Kédougou, et plus précisément la mine de Sabodala, a exporté l’année dernière plus de la moitié des 17 tonnes d’or du pays. Pourtant, les services de base font défaut dans cette même région.
Ahmad Dame Seck, directeur de l’école de Dindefelo à Kédougou, souligne que l’exploitation de l’or laisse la population confrontée à la pollution, sans pour autant lui apporter de réels bénéfices. Les jeunes diplômés se retrouvent souvent au chômage, peinant à trouver leur place dans le secteur informel ou n’hésitant pas à migrer vers l’Europe, malgré la machine à cash que représente l’extraction aurifère dans la région.
Endeavour Mining, une société basée au Royaume-Uni qui a acquis la mine de Sabodala en 2021, a réalisé un bénéfice d’au moins 598 millions de dollars depuis. Dans ses derniers états financiers, la société valorise la mine à plus de 2,5 milliards de dollars, tout en gérant des actifs miniers au Burkina Faso, au Mali et en Côte d’Ivoire, valorisés à près de 3 milliards de dollars.
Endeavour Mining garde 90 % des profits de ses opérations sénégalaises, qu’elle partage bien entendu avec ses actionnaires. Le gouvernement sénégalais récupère les 10 % restants.
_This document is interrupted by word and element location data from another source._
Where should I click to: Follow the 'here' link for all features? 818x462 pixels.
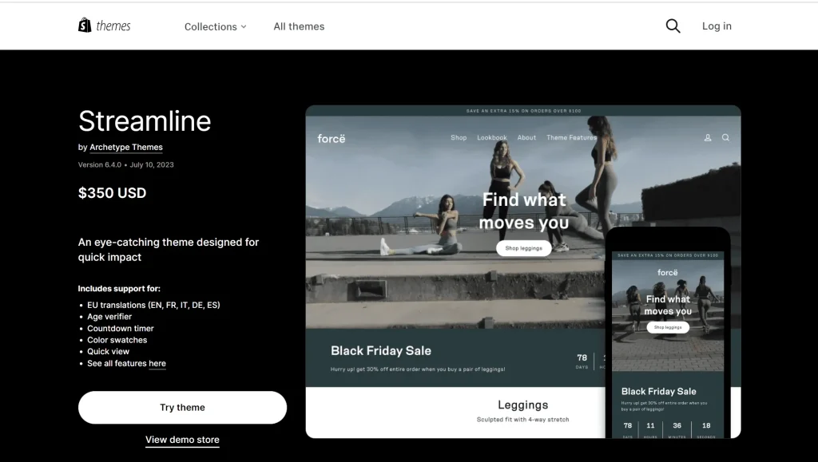click(x=157, y=364)
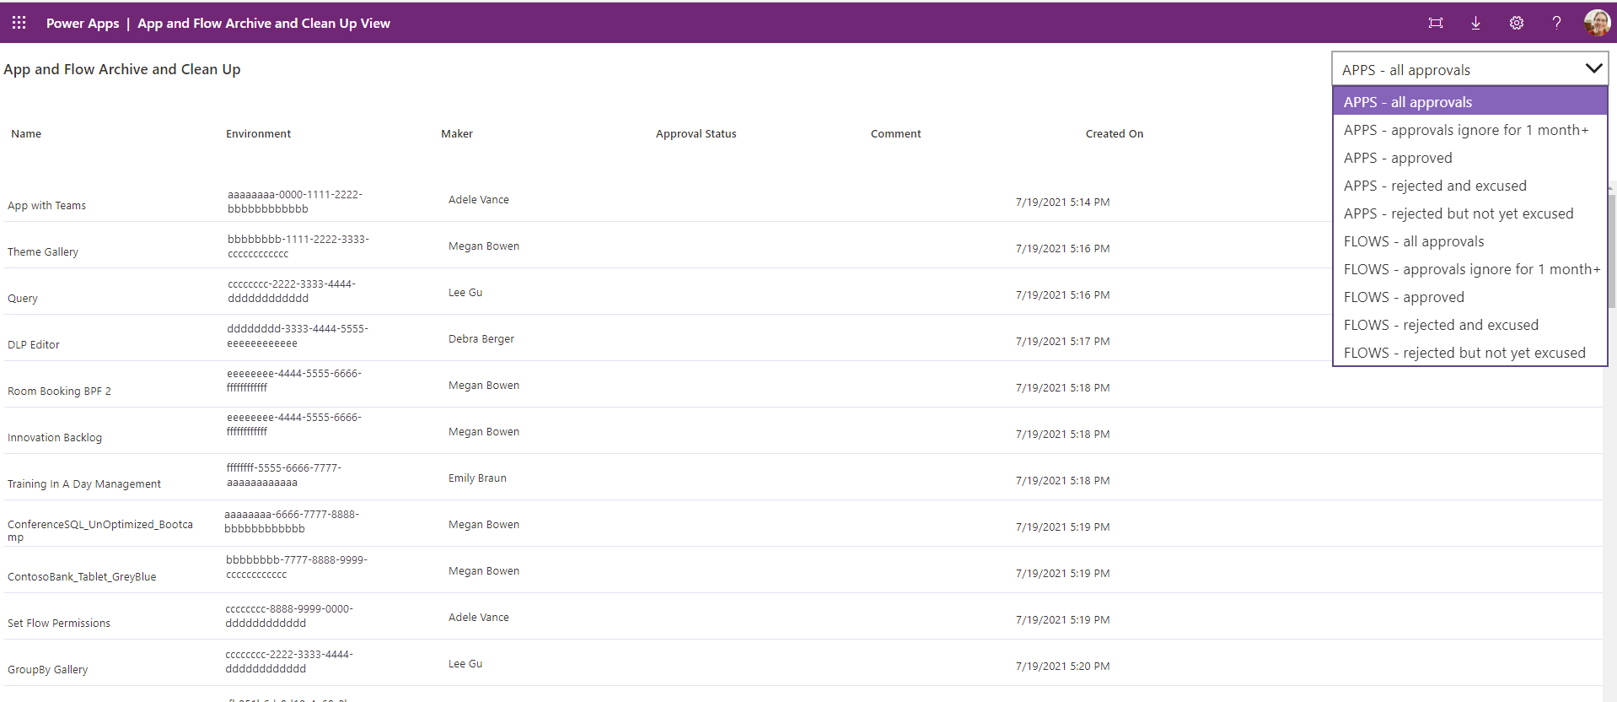Pick 'FLOWS - rejected but not yet excused'

[x=1464, y=353]
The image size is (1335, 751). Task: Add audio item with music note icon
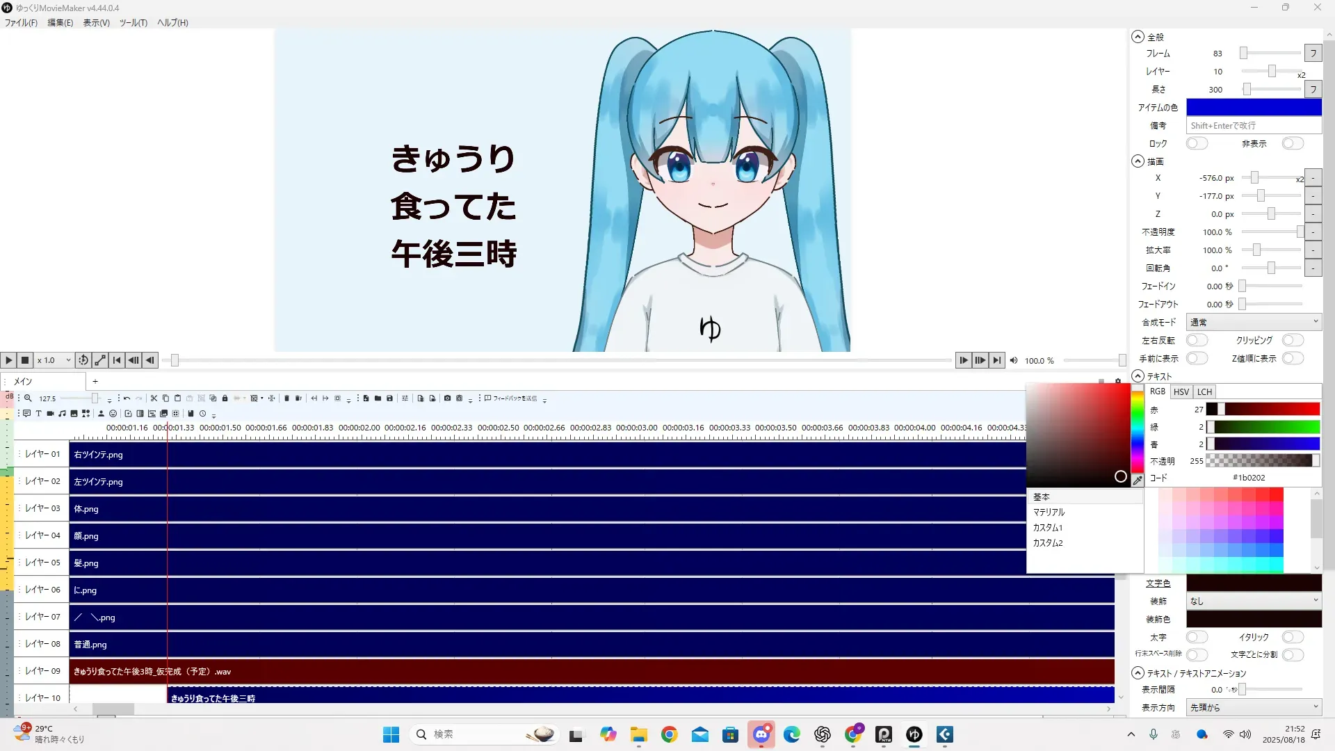click(x=62, y=413)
Des accords d’extraction des ressources inéquitables sont l’une des raisons pour lesquelles le Sénégal peine à générer suffisamment de revenus pour assurer le bon fonctionnement du pays. Lorsque les caisses de l’État sont vides, celui-ci se tourne vers les marchés financiers internationaux pour emprunter de l’argent. Ironie amère, il fait souvent appel aux mêmes firmes qui captent la majeure partie des revenus de l’industrie aurifère du pays.
Une nouvelle analyse réalisée par The Continent révèle que 40 % des actions d’Endeavour Mining sont détenues par 17 sociétés d’investissement qui spéculent également sur les obligations souveraines du Sénégal. Le gouvernement sénégalais leur doit ainsi plus de 271 millions de dollars.
Lorsque le Sénégal paye les intérêts annuels sur ces obligations, allant jusqu’à 7,75 % selon les notes de ces obligations, les sociétés qui tirent déjà une grande partie des bénéfices de l’or sénégalais profitent de la détresse financière du pays.
Cette dynamique, où l’on enrichit des acteurs pour ensuite leur emprunter de l’argent, se répète dans de nombreux pays.
Les États africains ont émis des dizaines d’obligations internationales, empruntant au moins 84 milliards de dollars auprès de grandes firmes d’investissement telles que BlackRock, Fidelity, HSBC et Schwab.
Ces mêmes firmes possèdent souvent des millions de dollars d’actions dans les multinationales exploitant les ressources locales.
Les prêts des créanciers privés, dont les obligations font partie, sont souvent les plus contraignants en matière de dette nationale. Les taux d’intérêt sont élevés, il n’y a pas de période de grâce et les prêteurs ne tiennent compte que des marchés financiers. Lorsque les États ne parviennent pas à régler les intérêts, cela peut entraîner un chaos économique.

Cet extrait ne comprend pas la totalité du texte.